I have appreciated interventions that have dealt with a core question: What is the target of research, and/or technologies used? Identification of the target group might be crucial in order to determine what technologies to use.
Miguel Altieri (message 94, December 10) has pointed out that about 1.4 billion people living in marginal lands would not benefit from mainstream biotechnological tools. Glenn Ashton (message 102, December 11 mentioned research in Zimbabwe that showed that problems of smallholder farmers would not be solved by the new biotech tool (i.e. genetic engineering). Michel Ferry and Roberto Verzola made comments on the suitability of biotech tools for small farmers' needs. E.M. Muralidharan (message 112, December 13) also mentioned the absence of the "poor farmers" voice in this conference. It is worth asking: Who are our stakeholders?
It deserves attention the "bottom-up" approach aimed at identifying demand-driven research that would benefit small and marginal farmers, using resources available to local people.

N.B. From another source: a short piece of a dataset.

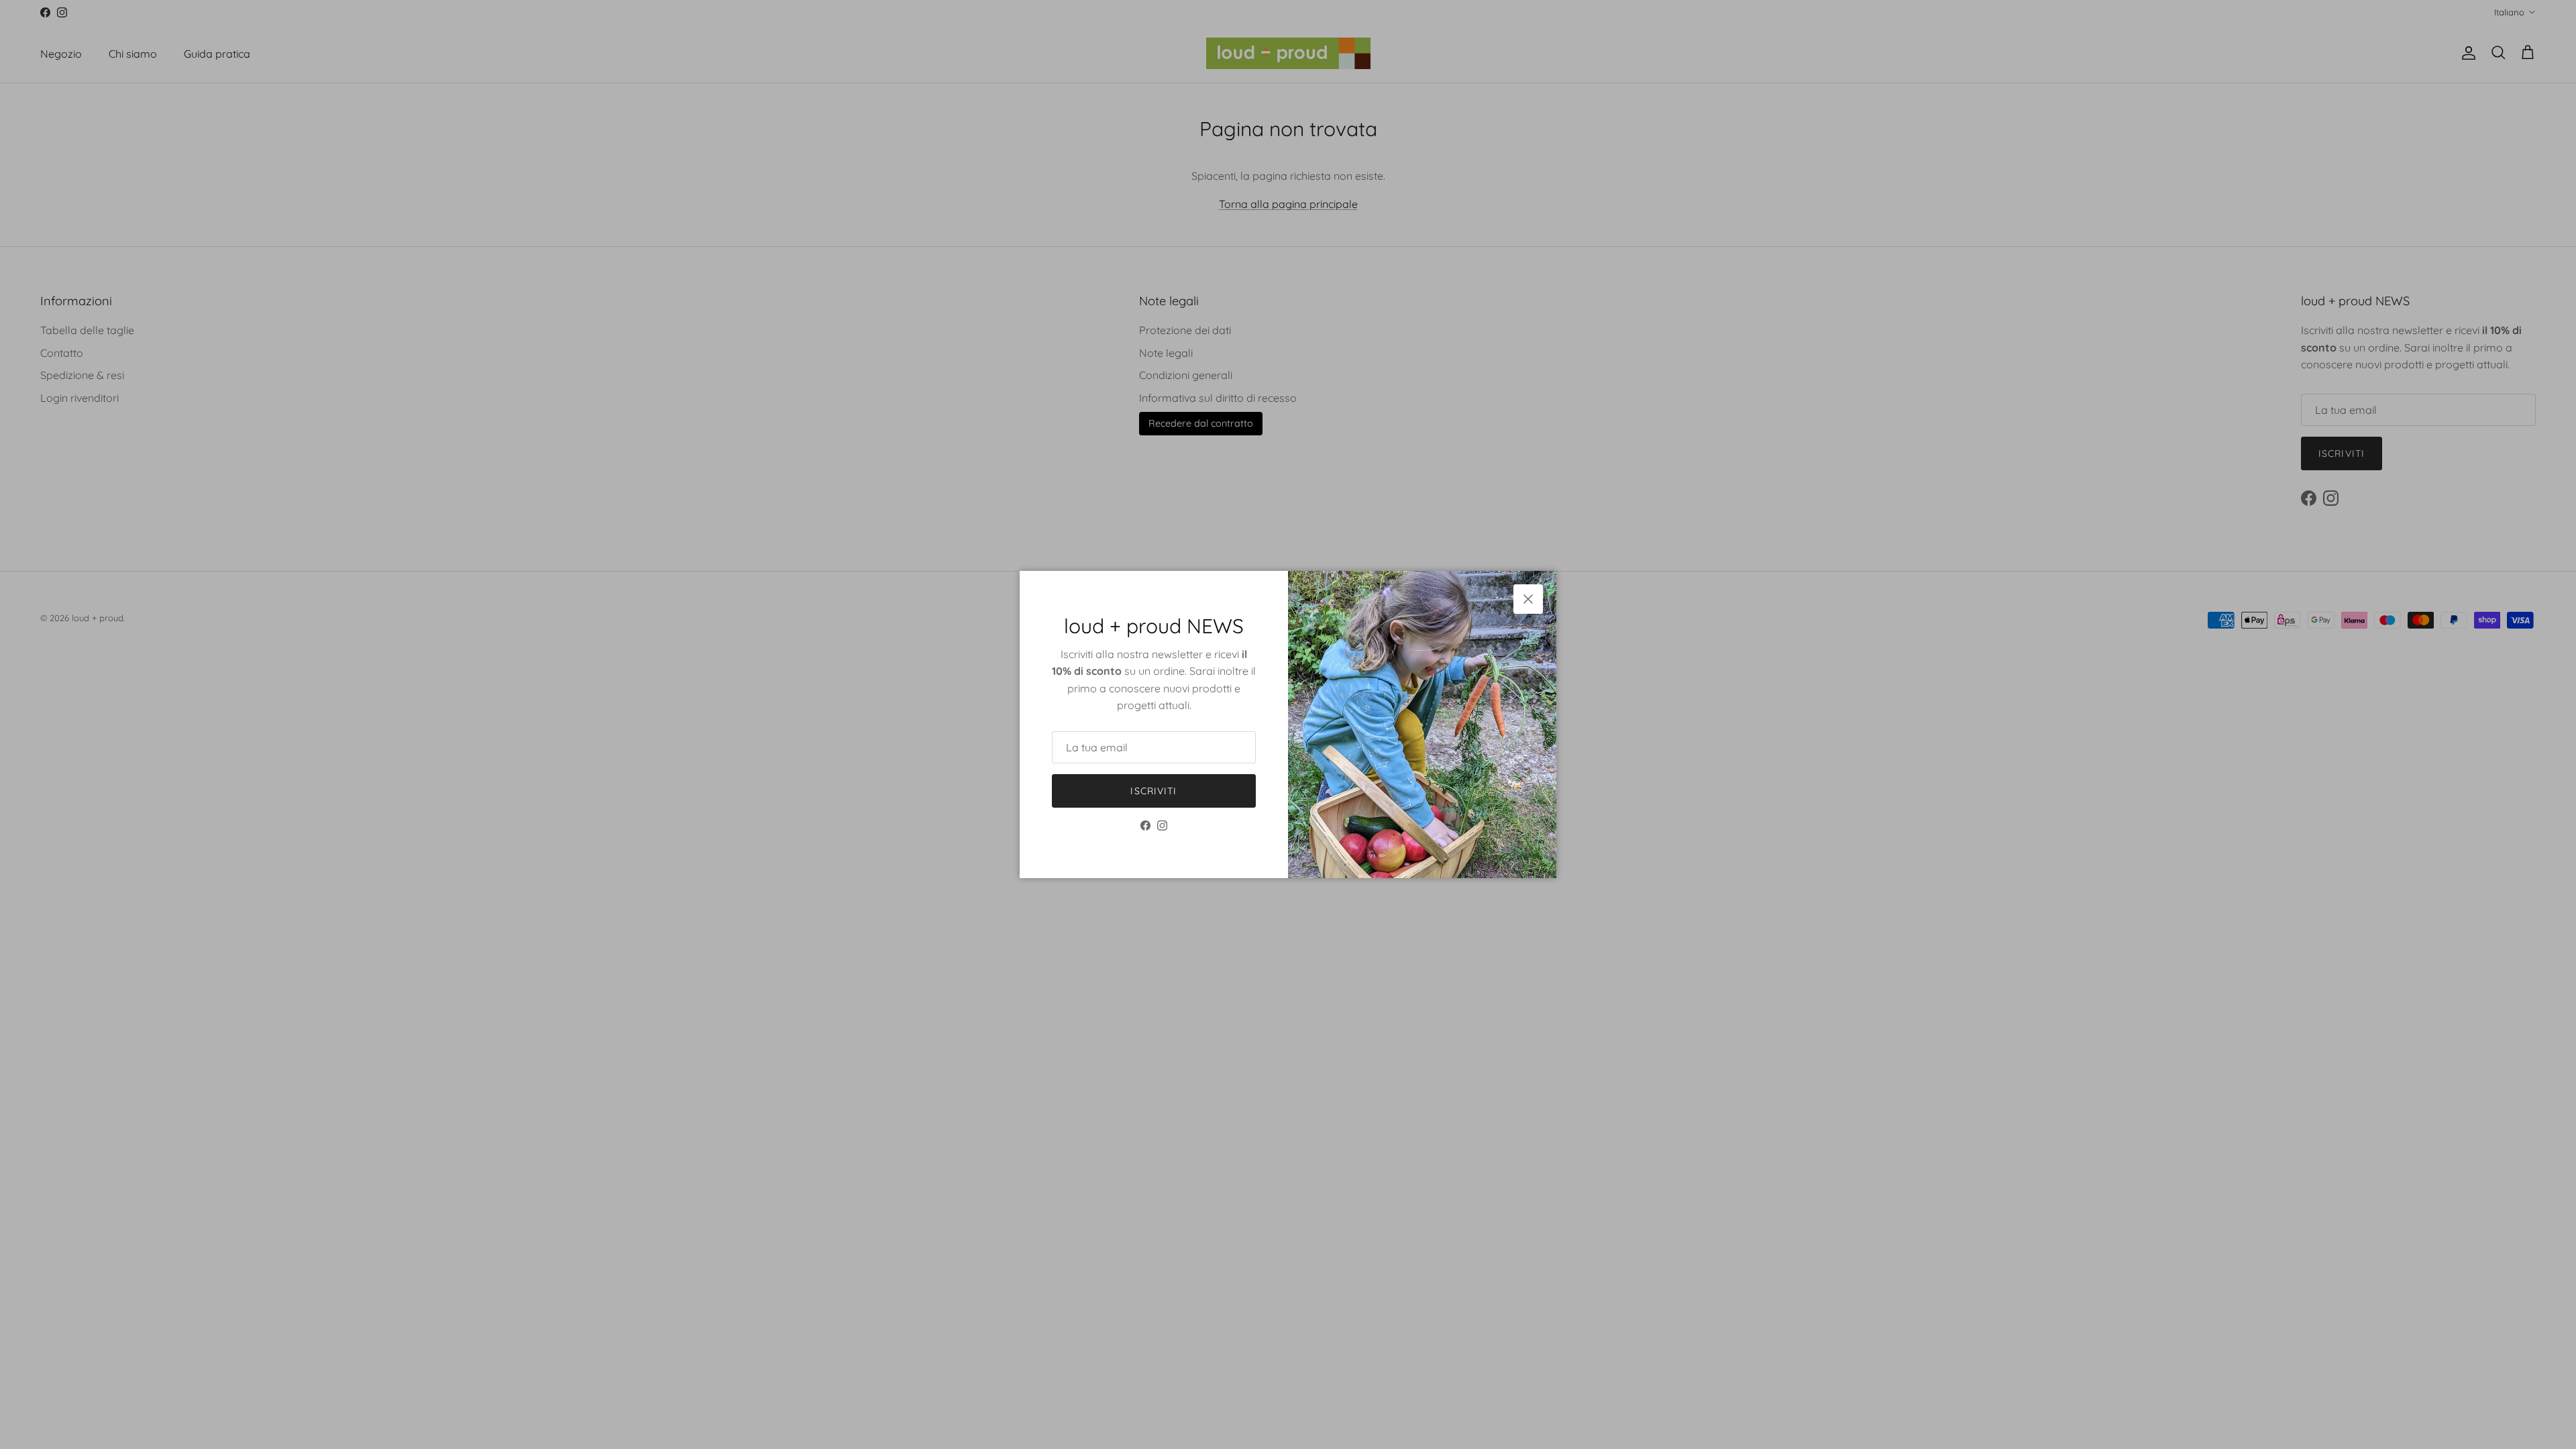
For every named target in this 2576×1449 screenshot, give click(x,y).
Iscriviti (1153, 791)
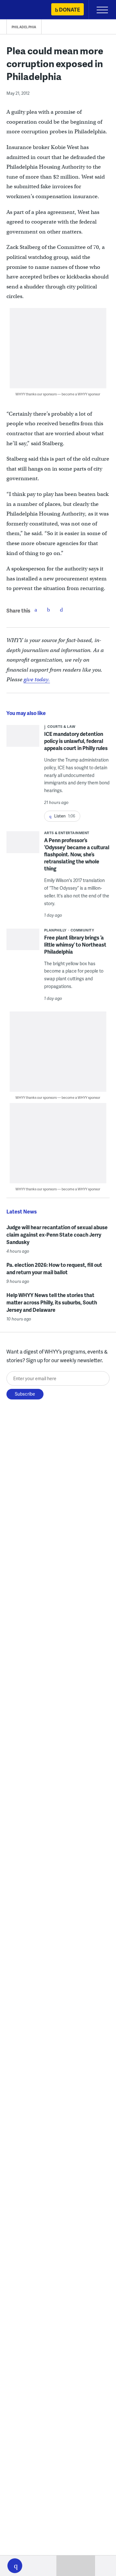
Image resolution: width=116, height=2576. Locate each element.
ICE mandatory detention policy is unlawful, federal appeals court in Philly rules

On the question of knowledge, coming from a developing country, I can relate to concerns expressed in this conference on "knowledge" concentrating in rich countries (usually the North). Some participants have mentioned that since most technological advances originate in rich countries, it is a problem for poor countries to learn and master new technologies that may be useful for development. Making sure that researchers and scientists learn the know-how of scientific developments is a fair and legitimate aspiration. However, it is another matter to tailor research in developing countries following the lead of industrialized nations that ultimately benefit mostly a few biotech giants.